Эван Табор резко затормозил на маленькой стоянке и стремительно пошел на кладбище, не слушая своего пассажира.

Джордж Кивер остановил пикап, принадлежащий «Голубому Джеку», возле виллы Коннерли.

Из двери вышла миссис Свенсон, экономка Коннерли, одетая в черное.

— Возможно вам понадобится моя машина, — сказал Кивер. — Разрешите, я поговорю с мистером Стентоном.

— Его нет, он недавно ушел, — сказала она, содрогаясь от слез. — Но здесь Джон.

Появился Джон и встал у двери сзади женщины.

— Что вы хотите? — спросил он грубо.

— Я приехал предложить вам свою машину для поездки на похороны, — ответил Кивер, возмущенный тоном молодого человека. — Я еду сейчас, хотите я вас подвезу?

— Нет.

— Пользуясь тем, что я здесь, хочу высказать своё мнение, что рестораны нуждаются в руководстве. У меня есть определенный опыт в этом деле, я готов всячески помогать вам. Я уже думал об этом.

— Джон поднялся на ступеньку и сказал:

— Я не нуждаюсь в вашей помощи. Если мой отец был ненормальный и проигрывал рестораны, как какую-то безделушку, то я не такой! А сейчас оставьте меня, уходите прочь с моих глаз!

Джордж Кивер затрясся от гнева, его лицо сморщилось от злобы. Тут он вовремя вспомнил, что Джон — боксер-профессионал, медленно повернулся к машине, сел в нее и уехал.

Полицейская машина выехала на проспект, ведущий к частной клинике в Пьернаке, и остановилась около резиденции доктора Вайта.

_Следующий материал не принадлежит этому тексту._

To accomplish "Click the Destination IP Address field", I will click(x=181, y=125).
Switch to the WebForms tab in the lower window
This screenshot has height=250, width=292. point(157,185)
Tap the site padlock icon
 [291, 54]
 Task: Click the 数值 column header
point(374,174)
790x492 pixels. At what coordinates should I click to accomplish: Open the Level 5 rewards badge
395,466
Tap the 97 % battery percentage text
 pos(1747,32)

Из машины вышел элегантно одетый мужчина среднего роста, это был инспектор Хопп из департамента уголовной полиции. Он позвонил, ему открыли, он вошел; в небольшую приемную.

— Хэлло, Вайт! — дружески поприветствовал он появившегося доктора и протянул ему руку. — Каждый раз, когда вижу эту обстановку, я начинаю завидовать твоей светлой голове.

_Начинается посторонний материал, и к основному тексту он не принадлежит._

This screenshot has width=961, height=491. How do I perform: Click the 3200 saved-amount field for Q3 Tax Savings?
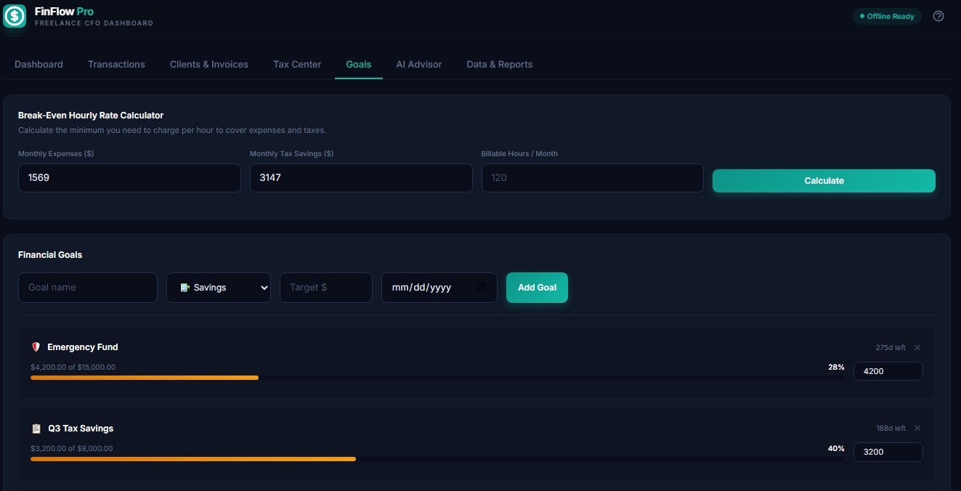click(888, 452)
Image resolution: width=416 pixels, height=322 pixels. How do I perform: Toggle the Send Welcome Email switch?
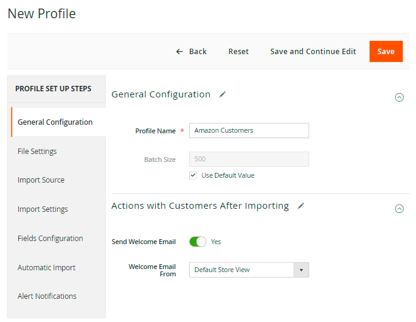tap(198, 242)
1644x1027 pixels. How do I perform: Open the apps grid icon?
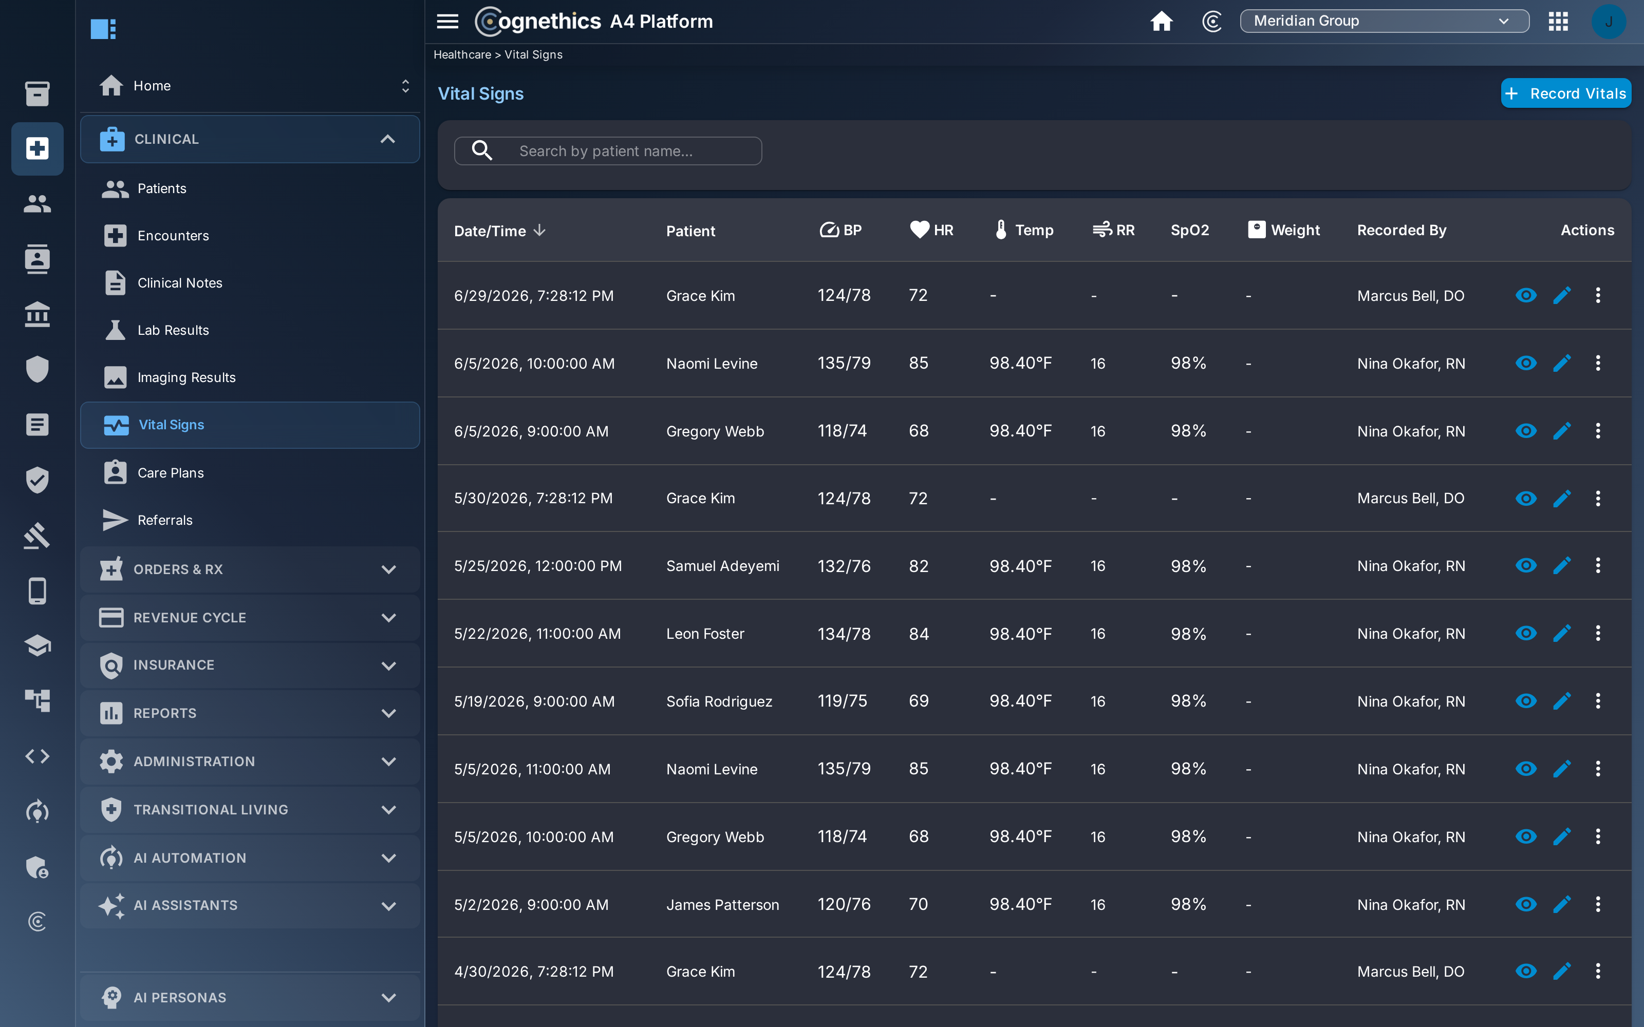coord(1558,21)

— У тебя тоже светлая голова, Хопп, — сказал доктор. — Ну и как ты хочешь использовать меня на этот раз?

— Очень и очень разнообразно! — воскликнул инспектор, предпринимая попытку атаковать своего приятеля.

— У тебя есть время посидеть со мной? — спросил Байт.

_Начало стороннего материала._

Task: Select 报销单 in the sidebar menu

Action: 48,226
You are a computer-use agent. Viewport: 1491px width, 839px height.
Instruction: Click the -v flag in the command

— Да есть, но не предлагай мне выпить, так как я хочу, если удастся, сегодня побывать на похоронах. Но прежде я хотел повидаться с тобой. Я слышал, что Франсуаза Бриджеман, эта очаровательная женщина, уже консультировалась с доктором Байтом.

— Да, я ее врач, — сказал Вайт. — Но мое вмешательство исключено в том случае, если ее обвинят в убийстве Джейса Коннерли. Тебе докладывали об этом?

— Да, — сказал инспектор. — Я и не знал, что ты ее поручитель, но, мне кажется, это один из тех случаев, когда ты выбрасываешь деньги на ветер. Думаю, ты не будешь со мной спорить.

— Это самое лучшее, что может быть для меня, — улыбнулся медик. — Меня интересует это происшествие, я отвечу на все твои вопросы и расскажу тебе все, что знаю, с большим удовольствием.

— Не подавляй меня такой предупредительностью! — воскликнул инспектор, шутливо хмуря брови:

— Очень хорошо, — сказал Вайт, — расскажи мне, что ты узнал о Франсуазе Бриджман, и затем скажи, что именно хочешь услышать от меня.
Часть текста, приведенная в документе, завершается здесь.